TASK DESCRIPTION: Copy each line of the records below that mentions the word "header".

Saved entries
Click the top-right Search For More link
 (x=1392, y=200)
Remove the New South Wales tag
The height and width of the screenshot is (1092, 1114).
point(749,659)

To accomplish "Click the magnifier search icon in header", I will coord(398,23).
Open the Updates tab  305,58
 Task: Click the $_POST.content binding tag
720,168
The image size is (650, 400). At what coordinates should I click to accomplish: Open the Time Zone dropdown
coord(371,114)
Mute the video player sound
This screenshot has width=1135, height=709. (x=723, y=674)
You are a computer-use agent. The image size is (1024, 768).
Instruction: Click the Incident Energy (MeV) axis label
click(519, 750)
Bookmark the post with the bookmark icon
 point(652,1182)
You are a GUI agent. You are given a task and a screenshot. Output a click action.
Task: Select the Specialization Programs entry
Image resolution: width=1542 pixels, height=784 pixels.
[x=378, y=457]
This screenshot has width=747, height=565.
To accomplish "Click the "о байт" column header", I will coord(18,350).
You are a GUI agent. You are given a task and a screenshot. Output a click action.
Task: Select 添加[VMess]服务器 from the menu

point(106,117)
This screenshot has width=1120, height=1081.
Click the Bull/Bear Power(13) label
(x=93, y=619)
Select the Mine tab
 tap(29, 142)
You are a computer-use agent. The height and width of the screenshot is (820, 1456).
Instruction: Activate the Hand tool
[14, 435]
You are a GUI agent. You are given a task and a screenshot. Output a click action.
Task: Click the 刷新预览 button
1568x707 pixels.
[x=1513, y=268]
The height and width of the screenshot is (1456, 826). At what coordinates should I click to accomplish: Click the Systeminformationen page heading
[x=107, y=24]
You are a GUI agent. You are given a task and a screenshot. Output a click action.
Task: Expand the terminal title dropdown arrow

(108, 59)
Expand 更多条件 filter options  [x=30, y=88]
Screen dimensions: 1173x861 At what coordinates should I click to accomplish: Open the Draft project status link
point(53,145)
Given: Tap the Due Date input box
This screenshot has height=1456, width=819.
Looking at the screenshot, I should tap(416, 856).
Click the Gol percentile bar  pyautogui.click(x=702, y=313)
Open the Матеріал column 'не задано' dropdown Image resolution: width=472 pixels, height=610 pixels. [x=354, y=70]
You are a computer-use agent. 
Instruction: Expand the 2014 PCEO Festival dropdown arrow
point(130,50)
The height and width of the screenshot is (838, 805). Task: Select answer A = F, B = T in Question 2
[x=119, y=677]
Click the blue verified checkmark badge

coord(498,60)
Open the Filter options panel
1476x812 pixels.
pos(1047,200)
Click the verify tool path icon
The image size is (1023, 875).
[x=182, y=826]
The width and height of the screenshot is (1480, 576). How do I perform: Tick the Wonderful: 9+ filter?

PROBLEM SOLUTION:
To accomplish "Click the magnifier search icon in header", I will coord(398,23).
To accomplish "Click the "о байт" column header", I will coord(18,350).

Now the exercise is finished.